Being abused, dog sitting, bashing doors down with sledgehammers – all in the name of being a priest
Parish life is full of little dramas. A few weeks ago I got a call to go and look after a parishioner's dog for a couple of hours because he was lonely. Happy to oblige madam.
This week things took a darkly comic turn here in North Wembley. To set the scene, our church is on an estate that is a conservation area. The houses are 1950s classics with beautiful front doors and windows.
One afternoon someone knocked on my door to say they were worried about our churchwarden David. He lives just over from the church and the person knocking had noticed that his front door had been open for two hours.
The caller had taken a quick look inside and closed the door and parked the problem with me.
What on earth to do?
I popped over, knocked on the door and there was no answer. I rang David's number but again no reply.
I decided to ring the police. Within a few minutes there were two patrol cars and five officers. A crowd began to form outside the house.
At this point a local person decided to come up and berate the police for being useless and a waste of time. I probably should have let discretion get the better part of valour. But I joined in the robust discussion. An incident was developing. Eventually the agent provocateur decided to go home with a cheery, 'You're a •••••• priest, what the hell do you know about anything?'
We got hold of David's daughter. She was on holiday in Ibiza. No-one had a spare key. What if David was gasping for breath upstairs or needed medical attention?

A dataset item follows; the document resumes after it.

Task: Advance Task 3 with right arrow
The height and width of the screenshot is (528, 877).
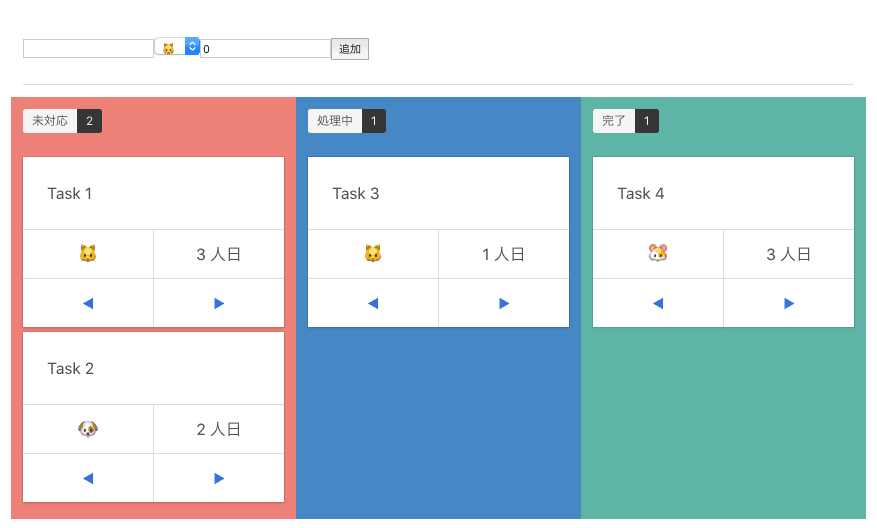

And so I gave permission for the police to sledgehammer my warden's very beautiful door. Not just beautiful, but part of a conservation area and freshly decorated and refurbished. His pride and joy.
Oh my word, what a horrible noise a door makes when splintering. The crowd gave a sharp intake of breath. The police sprinted in and rushed upstairs.
A short while later a bus pulled up and there was my lovely warden ambling across the green complete with carrier bags. He had been shopping in Westfield.
This is the first time I have had a churchwarden's door sledgehammered. I hope it will be the last.
This Sunday he was at church as normal handing out the hymn books.
'I'm sorry I put you to so much trouble,' he said.
It was no trouble at all sir. In fact I think I took a sledgehammer to crack a nut.